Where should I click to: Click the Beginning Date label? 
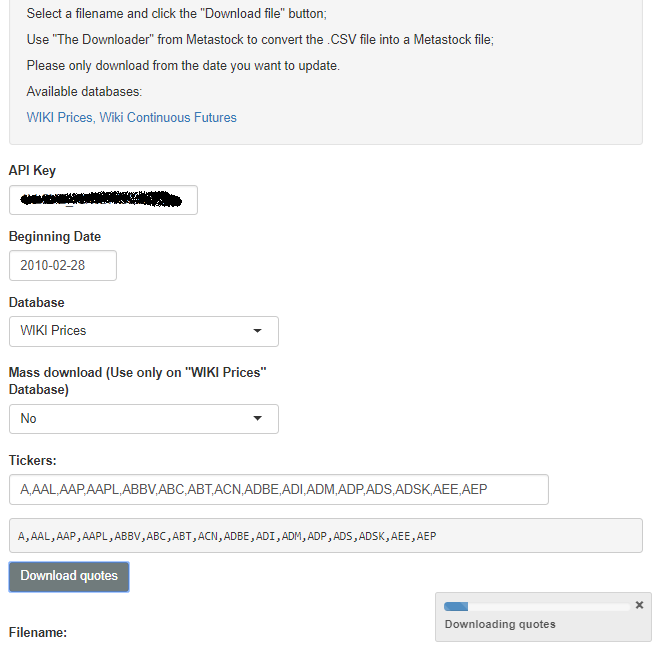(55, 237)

==

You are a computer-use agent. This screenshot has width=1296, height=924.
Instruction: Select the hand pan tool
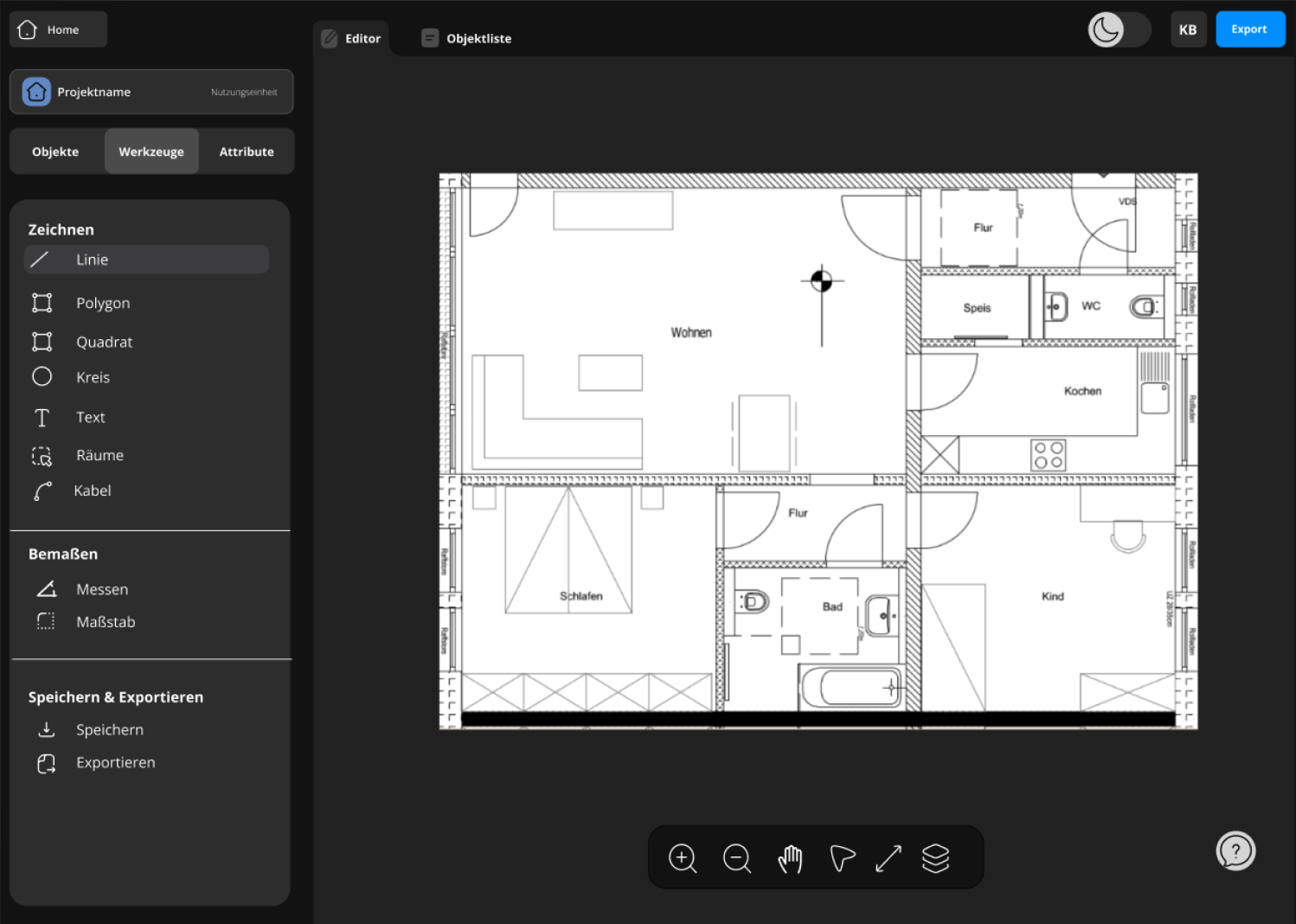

...

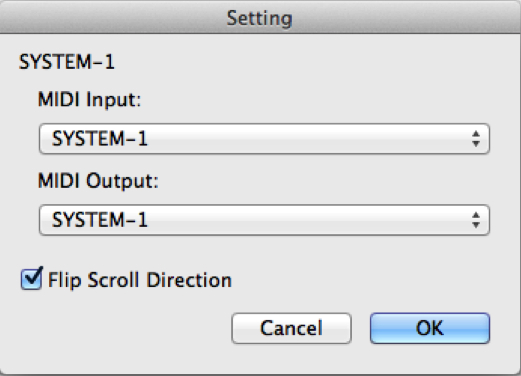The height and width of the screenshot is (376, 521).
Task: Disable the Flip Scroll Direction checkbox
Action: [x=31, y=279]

EXERCISE DIRECTIONS. Out of the listing above, reproduce exactly the lines from the one with "You are a computer-use" up to and including the one with "Instruction: Select the hand pan tool".

TASK ANSWER.
You are a computer-use agent. This screenshot has width=1296, height=924.
Instruction: Select the hand pan tool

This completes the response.